If the goal is GMC registration and getting an NHS job, PLAB may still make a lot of sense.
If the goal is quick entry into a competitive training programme, then the decision needs much more caution.
PLAB still makes sense for doctors who:
- are open to non-training jobs first
- are realistic about timing
- are flexible about specialty choice (e.g. willing to go into GP)
- are willing to build NHS experience before pushing for training
PLAB is a riskier choice for doctors who:
- only want one very competitive specialty
- do not want non-training work
That does not mean they should not come. It just means they should be making the decision with their eyes open.
Final thoughts
The Medical Training (Prioritisation) Act 2026 does not shut the door on IMGs.
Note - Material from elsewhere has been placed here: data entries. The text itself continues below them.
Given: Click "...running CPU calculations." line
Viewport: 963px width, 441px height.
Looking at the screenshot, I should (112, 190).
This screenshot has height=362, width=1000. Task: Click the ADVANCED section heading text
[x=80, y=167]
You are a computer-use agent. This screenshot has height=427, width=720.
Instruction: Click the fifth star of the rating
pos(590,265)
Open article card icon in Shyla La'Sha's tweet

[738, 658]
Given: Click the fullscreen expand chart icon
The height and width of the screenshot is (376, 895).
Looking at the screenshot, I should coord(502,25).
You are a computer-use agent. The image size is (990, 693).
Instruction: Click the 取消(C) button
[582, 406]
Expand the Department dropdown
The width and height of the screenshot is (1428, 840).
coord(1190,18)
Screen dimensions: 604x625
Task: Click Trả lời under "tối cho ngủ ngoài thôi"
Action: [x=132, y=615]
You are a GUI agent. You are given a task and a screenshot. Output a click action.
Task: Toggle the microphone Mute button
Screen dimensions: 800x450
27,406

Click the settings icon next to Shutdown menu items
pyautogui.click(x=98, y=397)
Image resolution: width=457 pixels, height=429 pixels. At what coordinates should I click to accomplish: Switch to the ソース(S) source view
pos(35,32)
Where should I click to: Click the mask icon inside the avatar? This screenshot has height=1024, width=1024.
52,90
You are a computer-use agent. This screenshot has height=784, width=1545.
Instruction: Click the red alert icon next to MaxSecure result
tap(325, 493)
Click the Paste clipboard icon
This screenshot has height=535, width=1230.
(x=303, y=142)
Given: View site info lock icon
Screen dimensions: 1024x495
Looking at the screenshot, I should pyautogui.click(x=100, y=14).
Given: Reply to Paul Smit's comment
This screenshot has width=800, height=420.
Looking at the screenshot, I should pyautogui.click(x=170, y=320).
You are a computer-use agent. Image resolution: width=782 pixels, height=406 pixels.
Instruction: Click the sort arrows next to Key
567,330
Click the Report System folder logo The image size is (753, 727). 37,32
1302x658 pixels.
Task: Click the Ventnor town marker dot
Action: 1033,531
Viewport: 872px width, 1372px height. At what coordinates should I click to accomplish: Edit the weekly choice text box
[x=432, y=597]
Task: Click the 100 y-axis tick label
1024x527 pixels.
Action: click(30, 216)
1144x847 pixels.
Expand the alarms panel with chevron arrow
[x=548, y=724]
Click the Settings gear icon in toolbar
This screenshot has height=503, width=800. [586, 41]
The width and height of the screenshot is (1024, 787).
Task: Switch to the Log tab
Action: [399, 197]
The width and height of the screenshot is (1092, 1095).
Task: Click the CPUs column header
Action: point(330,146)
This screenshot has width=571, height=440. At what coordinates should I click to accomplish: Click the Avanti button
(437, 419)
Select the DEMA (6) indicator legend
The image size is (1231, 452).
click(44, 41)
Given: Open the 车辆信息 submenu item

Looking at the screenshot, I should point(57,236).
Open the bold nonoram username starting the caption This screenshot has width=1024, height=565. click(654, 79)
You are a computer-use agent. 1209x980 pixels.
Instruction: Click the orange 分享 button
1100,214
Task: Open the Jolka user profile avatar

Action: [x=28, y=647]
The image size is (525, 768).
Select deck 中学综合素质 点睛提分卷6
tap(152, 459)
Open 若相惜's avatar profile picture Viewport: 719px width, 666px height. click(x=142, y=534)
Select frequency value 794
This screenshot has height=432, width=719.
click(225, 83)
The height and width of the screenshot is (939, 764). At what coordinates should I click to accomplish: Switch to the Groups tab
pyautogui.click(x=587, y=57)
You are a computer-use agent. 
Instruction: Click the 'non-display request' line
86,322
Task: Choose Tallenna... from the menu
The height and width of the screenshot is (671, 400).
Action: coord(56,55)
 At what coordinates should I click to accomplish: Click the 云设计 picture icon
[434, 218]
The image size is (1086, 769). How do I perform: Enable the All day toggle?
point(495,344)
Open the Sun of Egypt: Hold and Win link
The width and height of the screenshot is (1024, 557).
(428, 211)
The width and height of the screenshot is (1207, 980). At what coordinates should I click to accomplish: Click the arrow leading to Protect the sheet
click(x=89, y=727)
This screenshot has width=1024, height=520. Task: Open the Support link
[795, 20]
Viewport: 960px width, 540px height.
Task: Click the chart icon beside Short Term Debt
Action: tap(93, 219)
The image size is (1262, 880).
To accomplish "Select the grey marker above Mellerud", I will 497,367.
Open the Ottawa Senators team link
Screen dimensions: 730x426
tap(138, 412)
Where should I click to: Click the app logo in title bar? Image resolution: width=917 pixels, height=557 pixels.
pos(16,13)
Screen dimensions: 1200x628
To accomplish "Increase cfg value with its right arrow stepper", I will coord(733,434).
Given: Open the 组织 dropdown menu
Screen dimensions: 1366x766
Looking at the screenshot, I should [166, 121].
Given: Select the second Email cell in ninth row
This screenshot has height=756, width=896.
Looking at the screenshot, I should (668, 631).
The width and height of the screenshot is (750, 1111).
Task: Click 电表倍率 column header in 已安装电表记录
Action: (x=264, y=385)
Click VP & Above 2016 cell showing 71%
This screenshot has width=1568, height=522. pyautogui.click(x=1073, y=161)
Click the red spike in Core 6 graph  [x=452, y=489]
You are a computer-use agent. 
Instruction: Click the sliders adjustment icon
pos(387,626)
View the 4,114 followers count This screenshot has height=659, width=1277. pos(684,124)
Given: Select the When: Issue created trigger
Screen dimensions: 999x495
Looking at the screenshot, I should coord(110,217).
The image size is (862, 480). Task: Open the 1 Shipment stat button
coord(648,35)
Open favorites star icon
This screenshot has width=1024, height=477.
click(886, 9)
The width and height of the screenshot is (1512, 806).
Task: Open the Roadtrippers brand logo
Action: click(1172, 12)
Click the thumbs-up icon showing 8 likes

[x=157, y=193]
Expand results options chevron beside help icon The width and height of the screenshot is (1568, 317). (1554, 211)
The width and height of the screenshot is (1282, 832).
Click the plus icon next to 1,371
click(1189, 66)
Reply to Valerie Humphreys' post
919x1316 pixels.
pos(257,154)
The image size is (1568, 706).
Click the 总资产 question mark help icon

But it does force a more honest conversation.
It is also worth remembering that the UK is not unique in this approach. Many countries already prioritise their own graduates in different ways:
- In countries like Australia and New Zealand, local graduates and permanent residents are typically prioritised for training posts, and IMGs often need local experience before being competitive.
- In the United States, entry into residency is heavily influenced by the local system, with US graduates generally having an advantage, and IMGs needing strong exam scores and US clinical experience to compete.
So while this change may feel new for the UK, it is actually more in line with what many other countries already do.
In that sense, this Act is less about closing the system and more about reshaping expectations. It pushes the UK towards a model where getting into training is not just about passing an exam, but about building experience within the system first.
If anything, greater transparency may ultimately be a good thing. It means fewer IMGs come with false expectations, and more come knowing exactly what they are signing up for. That may reduce disappointment, but it also allows for better decisions.
For the right doctor, the UK remains a valuable and rewarding place to build a medical career. The key is to come with a clear understanding of the pathway, realistic expectations, and a plan for the steps after PLAB.